„Nach dem Krieg war's ja genauso“

■ Auf dem Krempelmarkt am Reichpietschufer drängten sich am Wochenende 8.000 polnische Händler und eine Handvoll Zollfahnder Über Nacht ist Westberlin ein gutes Stück von seiner Randlage befreit worden / Wird aus der Teilstadt ein Handelsplatz?

Rund 8.000 Polen fanden auch an diesem Wochenende den Weg in die Stadt, um auf dem Krempelmarkt am Reichpietschufer alles feilzubieten, was der polnische Supermarkt zu bieten hat. Die Polen, die zum größten Teil in Bussen und Autos aus allen Teilen des Landes angereist waren, verursachten riesige Verkehrsstaus. Am Grenzübergang Dreilinden hatte der Zoll die Ost-Touristen in der Nacht zum Samstag auf acht Spuren abgefertigt. Das Reichpietschufer mußte am Sonnabend mehrere Stunden für den Durchgangsverkehr gesperrt werden. 54 Fahrzeuge ließ die Polizei abschleppen, 78 Falschparker sahen eine Verwarnung an die Windschutzscheibe ihres Autos geheftet.

####################

Schriftliche Aufgabe → Führen Sie den Bericht über den Krempelmarkt am Reichpietschufer im Anschluss an seinen letzten Satz fort.

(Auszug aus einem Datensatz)

####################

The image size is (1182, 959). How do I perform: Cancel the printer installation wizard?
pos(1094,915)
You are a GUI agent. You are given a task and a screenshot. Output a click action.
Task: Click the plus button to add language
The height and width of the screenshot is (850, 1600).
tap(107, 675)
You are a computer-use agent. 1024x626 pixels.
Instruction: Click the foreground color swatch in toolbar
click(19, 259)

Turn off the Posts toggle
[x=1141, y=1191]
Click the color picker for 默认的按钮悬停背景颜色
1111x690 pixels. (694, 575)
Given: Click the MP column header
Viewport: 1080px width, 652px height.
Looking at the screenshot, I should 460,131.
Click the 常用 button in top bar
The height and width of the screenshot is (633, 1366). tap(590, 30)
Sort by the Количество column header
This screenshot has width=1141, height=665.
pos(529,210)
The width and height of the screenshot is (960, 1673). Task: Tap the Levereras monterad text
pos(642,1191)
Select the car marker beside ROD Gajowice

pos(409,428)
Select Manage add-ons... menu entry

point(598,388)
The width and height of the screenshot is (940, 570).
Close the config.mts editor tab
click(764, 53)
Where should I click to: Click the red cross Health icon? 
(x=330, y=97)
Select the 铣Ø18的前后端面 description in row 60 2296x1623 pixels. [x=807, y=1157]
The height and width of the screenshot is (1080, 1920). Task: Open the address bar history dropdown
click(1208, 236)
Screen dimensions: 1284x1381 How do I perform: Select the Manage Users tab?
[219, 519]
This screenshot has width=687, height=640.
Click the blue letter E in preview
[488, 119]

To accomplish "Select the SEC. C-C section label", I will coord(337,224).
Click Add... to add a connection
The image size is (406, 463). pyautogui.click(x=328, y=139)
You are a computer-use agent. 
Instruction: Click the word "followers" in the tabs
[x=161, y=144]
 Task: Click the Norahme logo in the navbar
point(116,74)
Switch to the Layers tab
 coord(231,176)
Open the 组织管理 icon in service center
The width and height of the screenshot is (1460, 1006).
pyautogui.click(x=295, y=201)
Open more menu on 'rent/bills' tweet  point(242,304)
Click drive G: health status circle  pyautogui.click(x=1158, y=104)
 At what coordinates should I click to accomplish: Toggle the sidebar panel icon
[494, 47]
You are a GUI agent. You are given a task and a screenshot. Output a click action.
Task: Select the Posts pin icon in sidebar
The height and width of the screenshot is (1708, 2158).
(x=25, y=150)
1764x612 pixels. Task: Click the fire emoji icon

####################

Schriftliche Antwort →
Wesentlich ungemütlicher bekamen die angereisten Händler die Staatsgewalt in puncto Zollfahndung zu spüren. In einer konzertierten Aktion von Polizei, Zollfahndung sowie Beamten der Bezirksämter Tiergarten und Kreuzberg mußten die Polen stichprobenartige Kontrollen über sich ergehen lassen. Dabei wurden nach Angaben der Polizei unter anderem rund 30.000 Zigaretten, elf Liter Wodka und zwölf Schmuckketten sichergestellt. Gegen 19 Polen sei ein Steuerstrafverfahren eingeleitet und die sofortige Ausweisung angeordnet worden.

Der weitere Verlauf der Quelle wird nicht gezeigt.